→ **Problem description**
Count the lines holding the string "agent" in the records, and give only the count.

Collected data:
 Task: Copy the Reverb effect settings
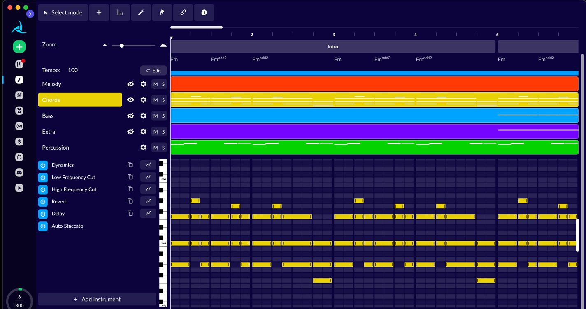pyautogui.click(x=130, y=201)
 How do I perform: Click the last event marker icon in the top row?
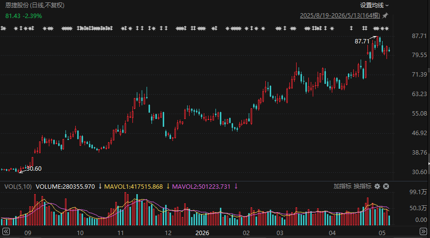(387, 28)
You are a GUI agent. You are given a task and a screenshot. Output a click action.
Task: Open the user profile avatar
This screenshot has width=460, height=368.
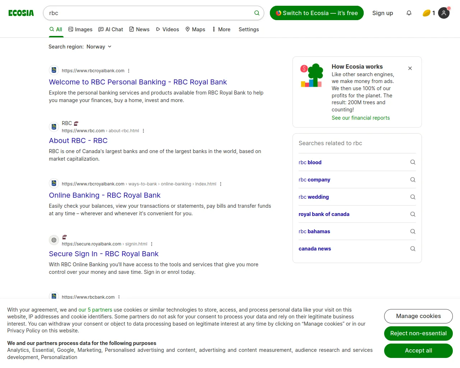[x=444, y=13]
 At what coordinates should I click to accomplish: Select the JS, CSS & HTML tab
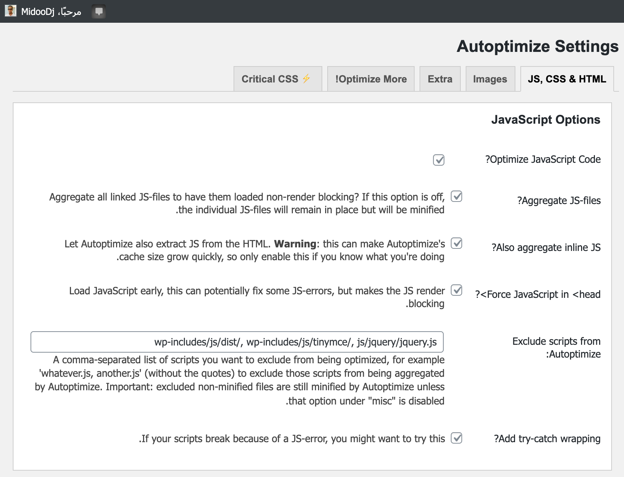click(x=566, y=79)
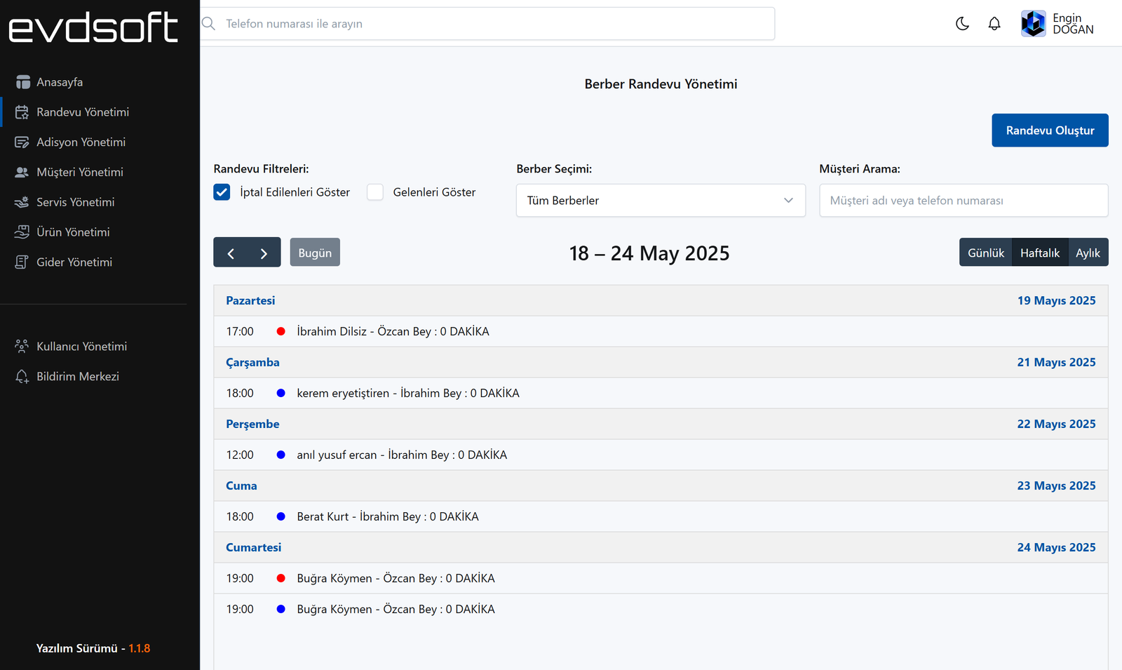The width and height of the screenshot is (1122, 670).
Task: Open notifications bell icon in header
Action: [994, 24]
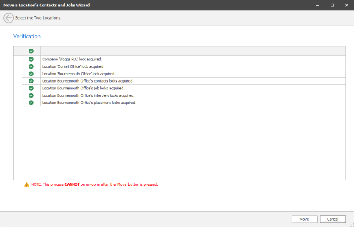The height and width of the screenshot is (227, 354).
Task: Click green check beside 'Dorset Office' lock
Action: click(31, 66)
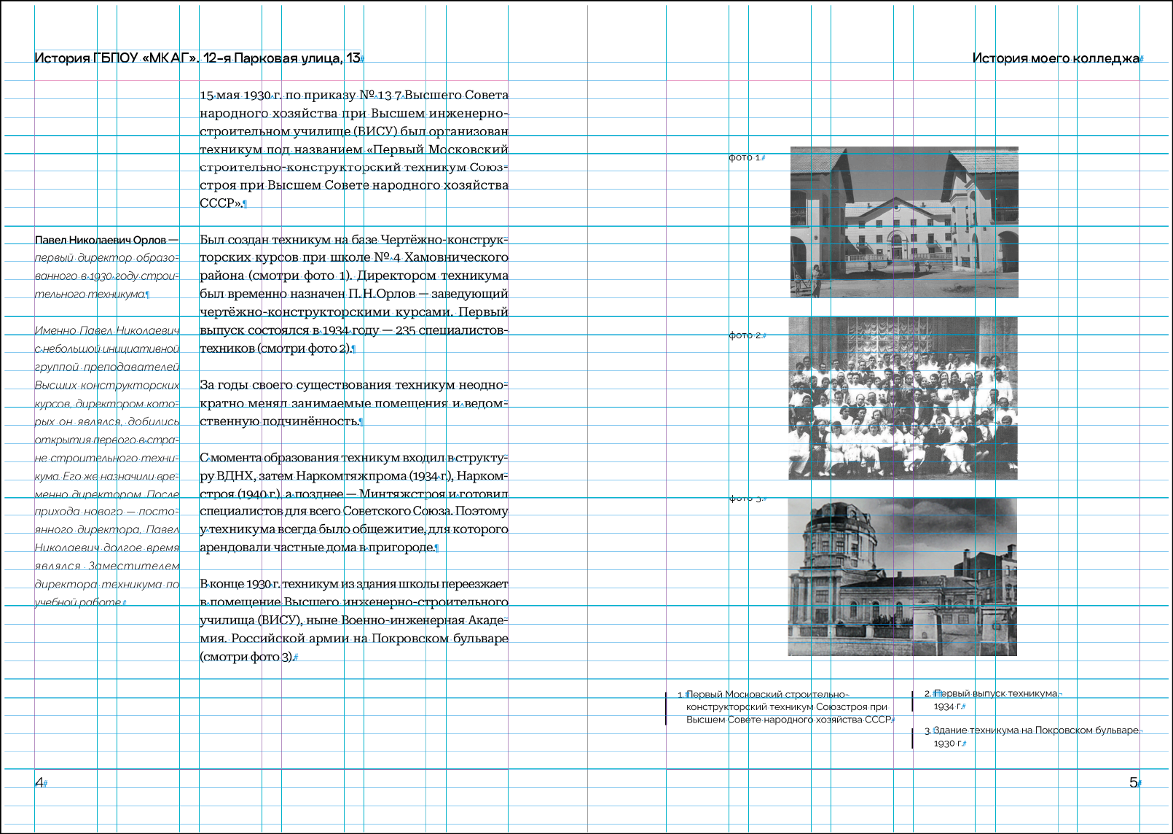Select the photo of the domed building
Screen dimensions: 1173x834
pyautogui.click(x=902, y=577)
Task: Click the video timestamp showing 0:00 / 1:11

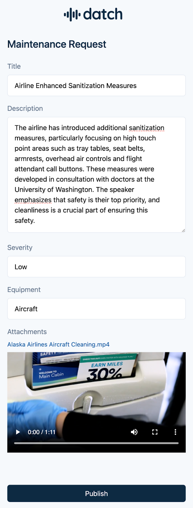Action: click(42, 432)
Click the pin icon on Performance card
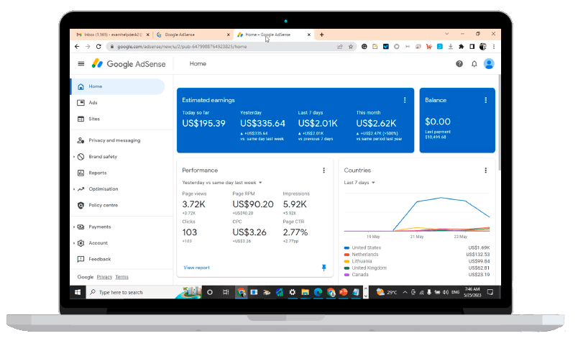Viewport: 578px width, 341px height. 324,267
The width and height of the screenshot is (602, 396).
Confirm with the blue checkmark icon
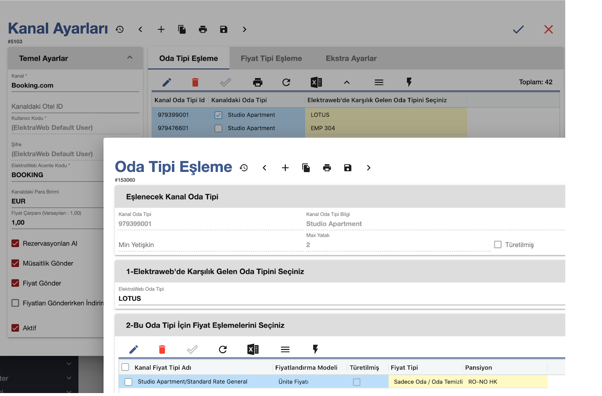[x=518, y=29]
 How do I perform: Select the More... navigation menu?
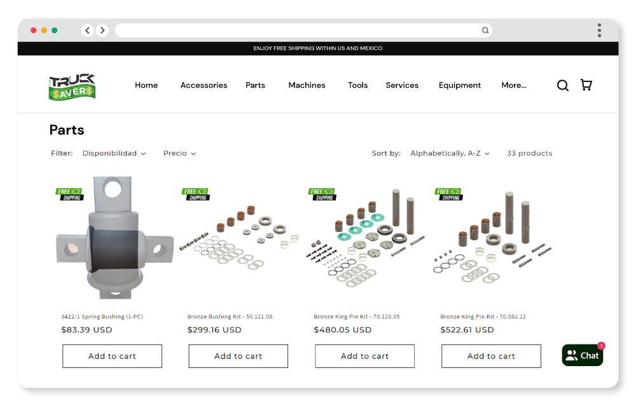click(513, 85)
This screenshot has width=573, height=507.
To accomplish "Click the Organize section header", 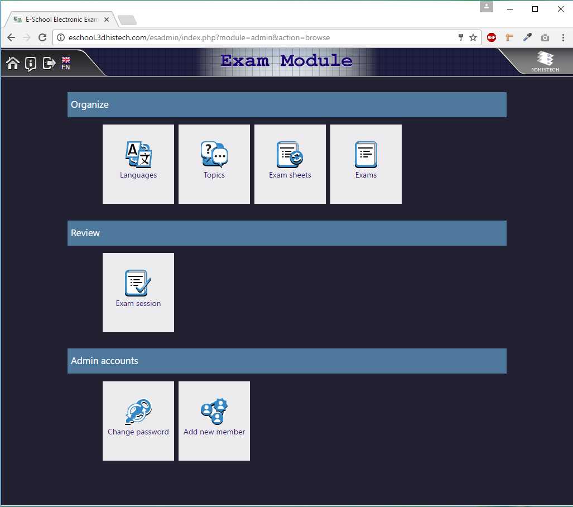I will pyautogui.click(x=287, y=104).
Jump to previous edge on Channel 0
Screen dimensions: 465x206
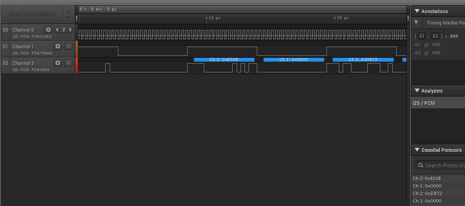tap(57, 30)
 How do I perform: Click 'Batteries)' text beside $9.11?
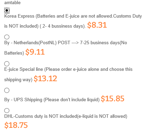pos(14,53)
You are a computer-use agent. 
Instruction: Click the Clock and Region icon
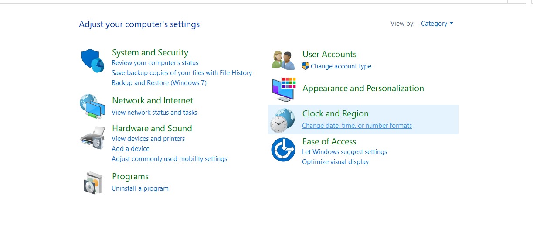pos(282,120)
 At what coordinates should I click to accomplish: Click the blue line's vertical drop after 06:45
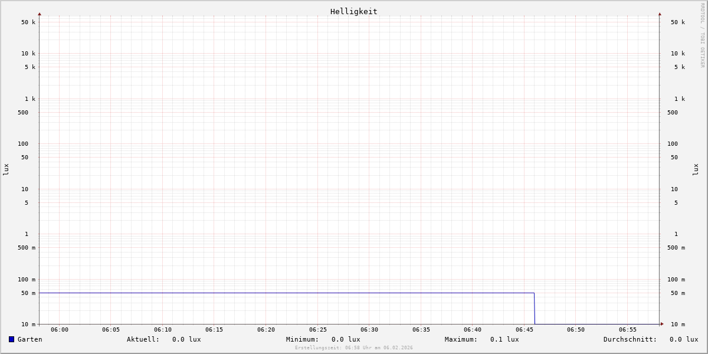click(535, 309)
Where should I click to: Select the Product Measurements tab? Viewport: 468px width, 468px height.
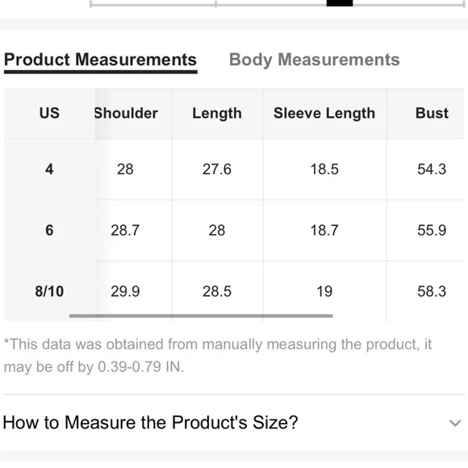[100, 60]
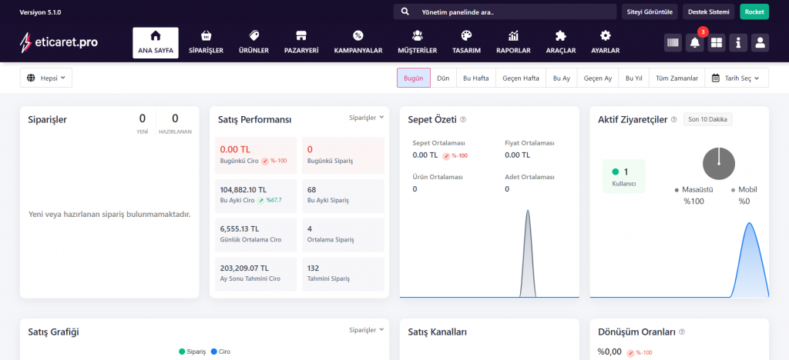The image size is (789, 360).
Task: Click help icon beside Aktif Ziyaretçiler
Action: pos(674,119)
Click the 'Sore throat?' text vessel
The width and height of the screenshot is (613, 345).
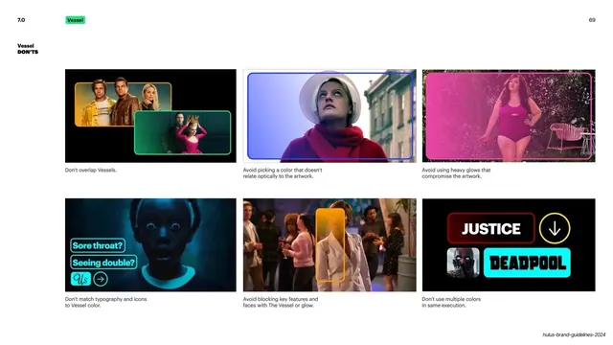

→ **Task response**
2